◆ Instruction A
Pick out every line of the listing that contains the string "coordinates", matching case exactly, and copy each one.

◆ Excerpt
*** Block opens ***

The raw data received by the risk management module provides only a static description of the analyzed state. However, to accurately evaluate the agent's policy effectiveness, dynamic changes must be considered. Memory modules are applied to both information streams, capturing the temporal sequence of data. A key decision is whether to store the original account state vector or its projections. The original vector is smaller and more resource-efficient, while projections generated after memory processing provide richer information by incorporating account balance dynamics into the static data.
index++; if(!cMemoryAccount.Init(caAccountProjection[1].Neurons(), index, OpenCL, account_decr, window_key, 1, heads, stack_size, optimization, iBatch)) return false;
The memory module for agent trades operates at the level of individual trades.
index++; if(!cMemoryAction.Init(0, index, OpenCL, 3, window_key, (nactions + 2) / 3, heads, stack_size, optimization, iBatch)) return false;
For more effective policy analysis, a cross-attention module is employed. This module correlates recent agent actions with account state dynamics, identifying the relationship between decisions and resulting financial results.
index++; if(!cCrossAttention.Init(0, index, OpenCL, 3, window_key, (nactions + 2) / 3, heads, window, units_count, optimization, iBatch)) return false; //--- return true; }
At this point, the initialization of internal objects is complete. The entire method also completes here. We just need to return the logical result of the operations to the calling program.
After initializing the risk management object, we proceed to constructing the feed-forward pass algorithm in the feedForward method.
bool CNeuronMacroHFTvsRiskManager::feedForward(CNeuronBaseOCL *NeuronOCL, CBufferFloat *SecondInput) { if(caAccountProjection[0].getOutput() != SecondInput) { if(!caAccountProjection[0].SetOutput(SecondInput, true)) return false; }
The method receives pointers to two raw data objects. One is provided as a data buffer, whose contents must be transferred to an internal neural layer object. Instead of copying all data, I use a more efficient approach: the internal object's buffer pointer is replaced with the pointer to the input data buffer. This significantly accelerates processing.
Next, both information streams are enriched with additional data on accumulated dynamics. The data is passed through specialized memory modules that capture past states and changes, enabling temporal dependencies to be preserved and maintaining context for more accurate processing.
if(!cMemoryAccount.FeedForward(caAccountProjection[0].AsObject())) return false; if(!cMemoryAction.FeedForward(NeuronOCL)) return false;
Based on these enriched data, projections of the account state vector are generated. These projections provide a comprehensive basis for analyzing account dynamics and assessing the impact of past actions on the current state.

*** Block closes ***

◆ Records supplied
*** Block opens ***

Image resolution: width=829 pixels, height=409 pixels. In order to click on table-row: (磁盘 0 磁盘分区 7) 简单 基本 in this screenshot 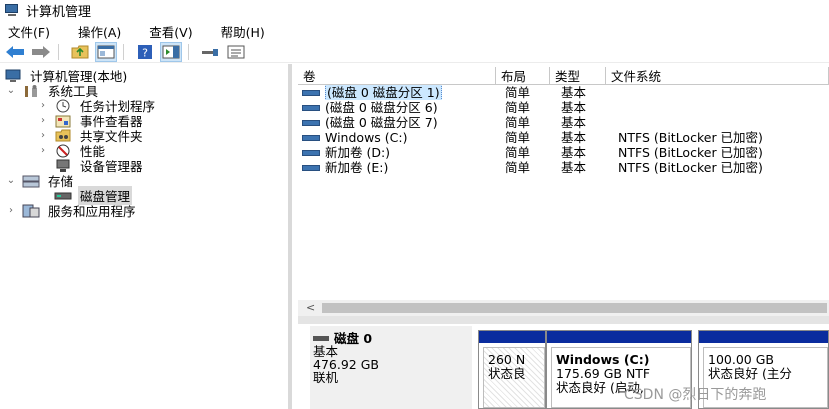, I will do `click(564, 122)`.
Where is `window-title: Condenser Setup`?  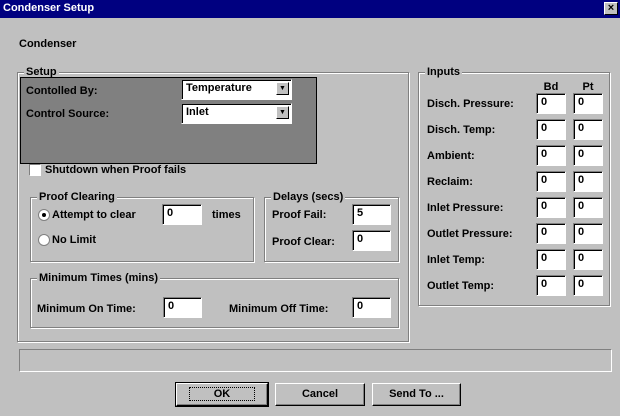
window-title: Condenser Setup is located at coordinates (49, 8).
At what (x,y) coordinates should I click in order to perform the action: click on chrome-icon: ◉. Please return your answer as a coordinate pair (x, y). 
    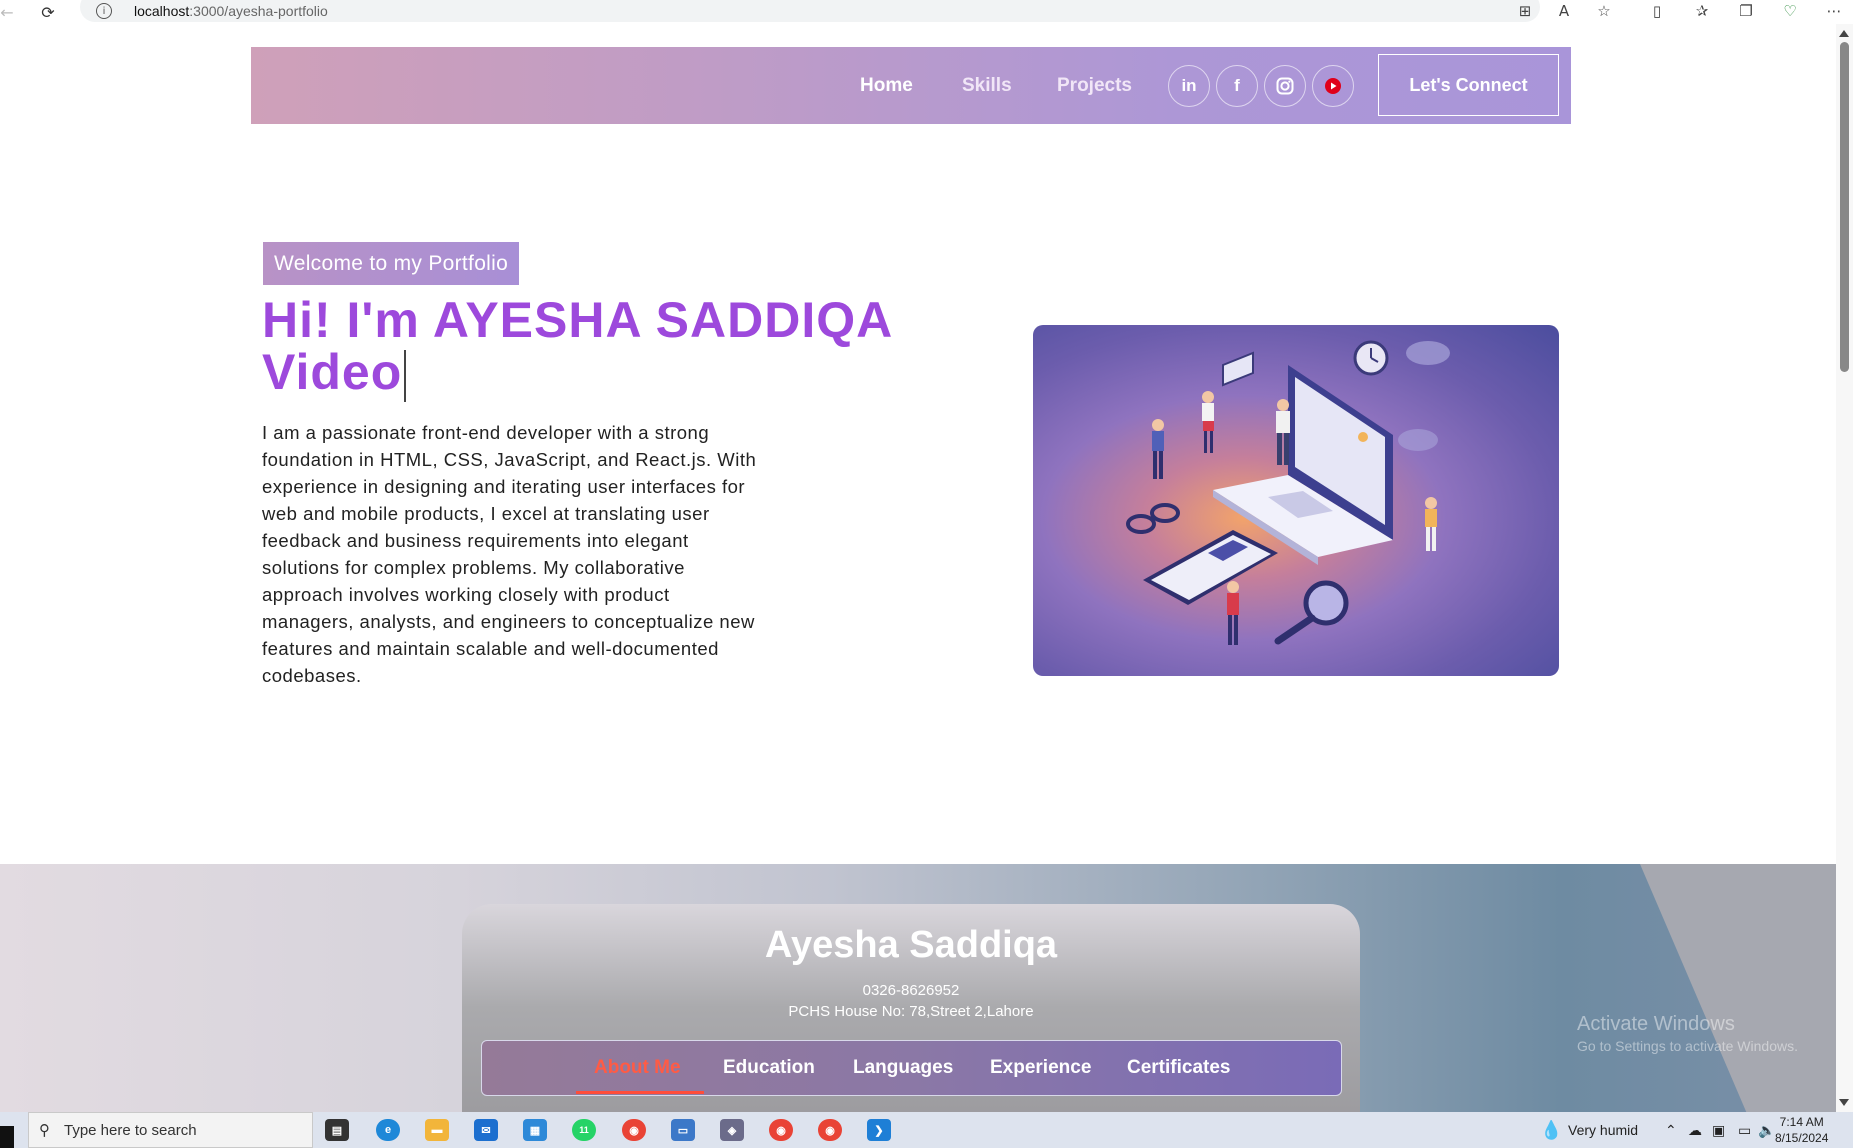
    Looking at the image, I should click on (634, 1130).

*** Block closes ***

◆ Instruction B
In the risk management excerpt, what is done instead of copying all the data from the input buffer into the internal neural layer object?

◆ Written reply A
window-title: Condenser Setup is located at coordinates (49, 8).
At what (x,y) coordinates should I click in order to perform the action: click on chrome-icon: ◉. Please return your answer as a coordinate pair (x, y). 

◆ Written reply B
The internal object's buffer pointer is replaced with the pointer to the input data buffer.